With respect to the lower size of a Creation or Redemption Basket (50,000 Shares rather than 100,000 Shares as stated in the Prior Releases), the Sponsor represents that such lower size is beneficial to investors by facilitating additional creation and redemption activity in the Shares that may result in increased secondary market trading activity, tighter bid/ask spreads and narrower premiums or discounts to net asset value.
The Sponsor represents that the proposed changes described above will further assist the Trust to achieve its investment objective.
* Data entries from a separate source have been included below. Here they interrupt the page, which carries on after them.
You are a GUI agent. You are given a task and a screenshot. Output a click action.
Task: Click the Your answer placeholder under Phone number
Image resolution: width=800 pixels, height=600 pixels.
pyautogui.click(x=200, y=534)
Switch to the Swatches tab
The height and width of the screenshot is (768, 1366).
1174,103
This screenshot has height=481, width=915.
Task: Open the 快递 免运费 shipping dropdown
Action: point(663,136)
Except for the changes noted above, all other representations made in the Prior Releases remain unchanged.
B. Self-Regulatory Organization's Statement on Burden on Competition
The Exchange does not believe that the proposed rule change will impose any burden on competition that is not necessary or appropriate in furtherance of the purpose of the Act and, by permitting the Index to include, and the Fund to hold, more liquid futures components at any given time, will enhance competition among issues of commodity-based Trust Issued Receipts.
C. Self-Regulatory Organization's Statement on Comments on the Proposed Rule Change Received From Members, Participants, or Others
No written comments were solicited or received with respect to the proposed rule change.
III. Date of Effectiveness of the Proposed Rule Change and Timing for Commission Action
Because the foregoing proposed rule change does not: (i) Significantly affect the protection of investors or the public interest; (ii) impose any significant burden on competition; and (iii) become operative for 30 days from the date on which it was filed, or such shorter time as the Commission may designate, it has become effective pursuant to Section 19(b)(3)(A) of the Act [11] and Rule 19b-4(f)(6) thereunder.[12]
A proposed rule change filed under Rule 19b-4(f)(6) [13] normally does not become operative for 30 days after the date of the filing. However, pursuant to Rule 19b-4(f)(6)(iii),[14] the Commission may designate a shorter time if such action is consistent with the protection of investors and the public interest. The Exchange has asked the Commission to waive the 30-day operative delay. The Exchange states the proposed rule change will accommodate the inclusion of more liquid and active copper futures contracts in the Index and, other than the changes to the index methodology and Creation and Redemption basket size described above, all other representations made in the Prior Releases remain unchanged. For this reason, the proposed rule change does not raise any novel regulatory issues, and the Commission believes that waiver of the 30-day operative delay is consistent with the protection of investors and the public interest. Therefore, the Commission waives the 30-day operative delay and designates the proposal operative upon filing.[15]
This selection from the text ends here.